The thunder’s competition with the waterfall roars blood-chills my starless darkness. Mother will soon know how cremation revenge is served in the dining car. Our past mother and daughter fights were beyond ordinary family squabbles. It was not about wanting permission to date boys, while she spouted lesbo-feminist propaganda.
Why do I need to murder her? Lawyers call my motive, discovery of evidence, but I call it dead woman riding to her just flambé.
Did I seek the police? Yes. They laughed at me after interviewing mother. Oh, she must have lied to them with the same artful deceit that had kept me in the dark for my first twenty-seven years. I pictured her calm blue eyes batting as the grieving widow of my deceased father. Mother is a sociopath smarter than a light detector’s needled sensitivities. Her soulless manipulations probably caused straight ink lines while profaning her alibi of being in child labor at the time of father’s death.
I believed her lies until obtaining his surgical release approved in her handwriting. Mother has to pay for her crimes. I’m her judge, sentencer and executioner. Sadly, she’ll never see the guided reaper coming for her.
The train whistle sounded across canyon walls as if the War Between the States had Zeus as our glorious general. Opening the camouflaged, metal box, I remove and harness on the heavy metal-jacketed cylinder as instructed. The painful weight on my shoulders wouldn’t be forever. This stinger guided missile launcher opens a lighted scope view for me to the approaching train.

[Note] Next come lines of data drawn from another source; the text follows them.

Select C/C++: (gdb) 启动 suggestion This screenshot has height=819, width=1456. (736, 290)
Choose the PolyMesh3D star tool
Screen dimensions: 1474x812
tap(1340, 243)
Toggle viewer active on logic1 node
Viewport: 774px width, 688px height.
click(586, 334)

They call this vehicle bringing mother home historical and I call it digitally doomed. An adjustment to night vision, target search with computer engagement toggled on, target locked on. Closer, closer, almost, not yet is going through my mind when father appears in front of me. I’d know him anywhere.
Do I believe in ghosts? I didn’t but do now. Before me floats my father all cream and transparent, interfering in my mission. I tell him I am revenging his murder before he tells me he committed suicide, so mother and I could live in peace from his falseness.
“Is there a hell?” I ask hoping my mother will soon be flayed, screaming in torturous red- hot coals.
“Your mother did not murder me. She did her best to protect you from my failures.”
“I don’t believe you father. Get out of my way.“
“Stop, please. Mother loves you.”
I pull the trigger with a guiltless smile. The missile flashes through father’s filmy vapor finding her train which explodes in a fireball. Mother wouldn’t be coming home.